The process of dismantling this vast social network has now begun, and the nation will be going through an interesting if painful period. As the budget cuts trickle down to communities, neighborhoods and families -- and as more cuts are studied and proposed -- each government program and regulation is being put on the auction block. What did this particular service or rule accomplish? How much was it really worth?
Some values were easily established. The nation let the president know in no uncertain terms that it places a high value on basic Social Security benefits and is willing to pay for it. Other such tests are now being run at the state level.
Virginia, for example, tried out a Medicaid cutback plan last month. The plan -- intended in part to offset lost federal aid but mostly to save state money -- would have forced several hundred aged and disabled persons from nursing homes. That didn't sell well, so now the state is floating a plan to stop aid to needy people hospitalized for more than 12 days and to blind and disabled children. The returns on the new plan aren't in yet.

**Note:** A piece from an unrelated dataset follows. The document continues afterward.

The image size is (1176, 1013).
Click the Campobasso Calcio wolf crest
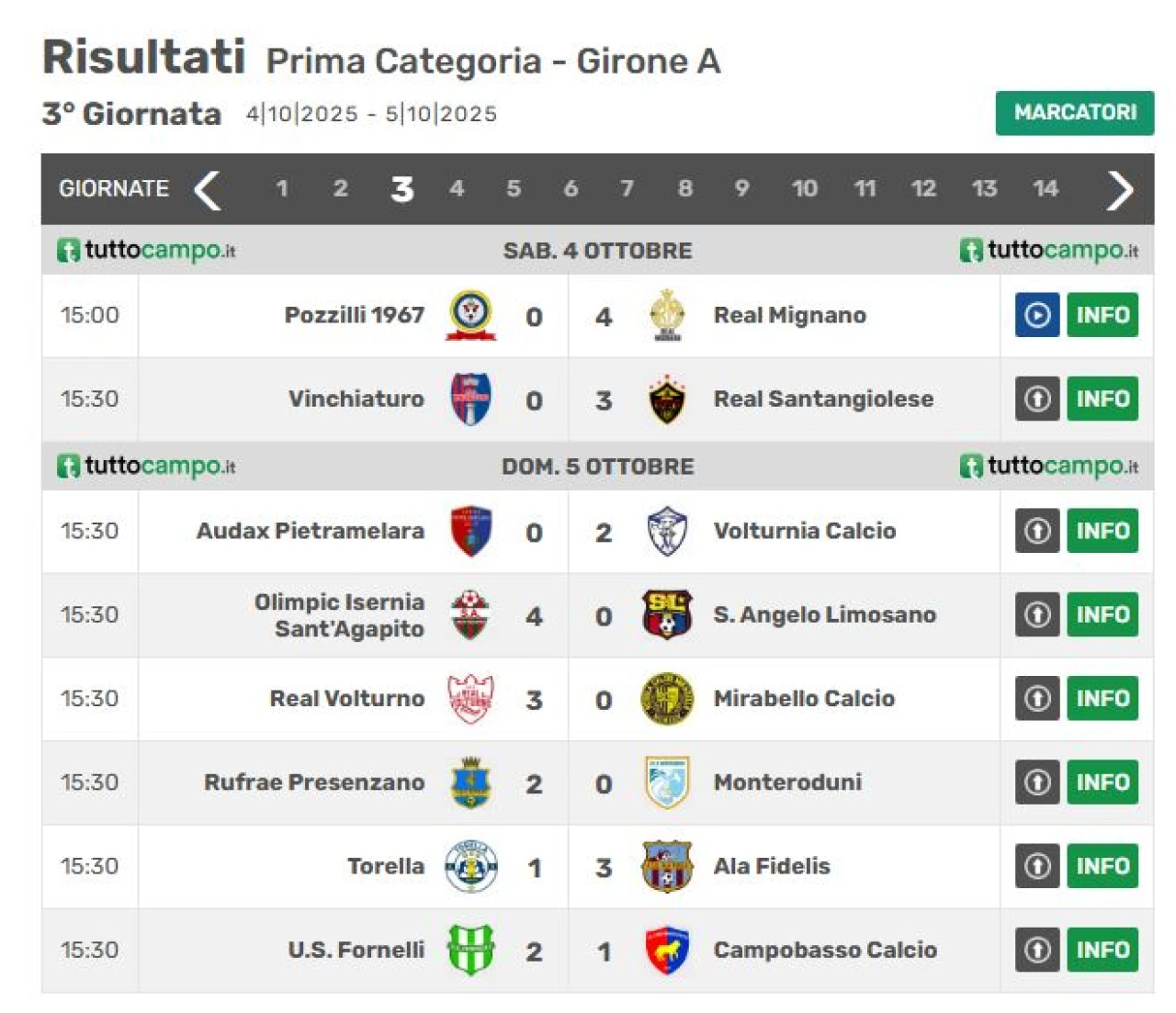[667, 950]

Judging public reaction to most cuts won't be that easy. Federal money flows through many community agencies -- from libraries and day care centers to dog pounds -- and its effects are diffuse. For example, a Wall Street Journal article last week reported that welfare cuts in Hartford, Conn., have been associated with increasing child abuse, domestic violence, abandonment of children to foster homes and a good bit of plain old dispair.

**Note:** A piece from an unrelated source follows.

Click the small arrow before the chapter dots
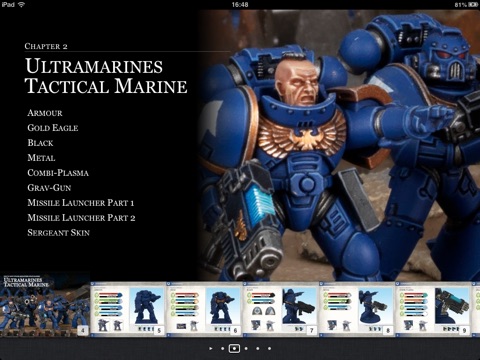 (211, 348)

The administration has not shown much interest in following up on the results of its budget policy. Most domestic research and evaluation has been cut sharply -- including some important data series. That's too bad because without continuing surveys and controlled studies it will be difficult to filter out the effects of budget cuts from the frequently similar effects of high and rising unemployment. It will also be hard to gauge the impact of an improving economy when it comes.
Careful reporting of local happenings and reactions can, however, be a very useful guide for assessing the worth of government programs. When all the budget cutting is done, it is not likely that the nation would choose to reconstruct the entire edifice of federal aid exactly as it was before. There was simply too much duplication of effort, too much waste, too little attention to local needs and too much red tape. But it is likely that some lost benefits will be judged worth paying for and that better ways of providing them will be found. For that reason, the auctioning off of government programs should be watched closely and continuously.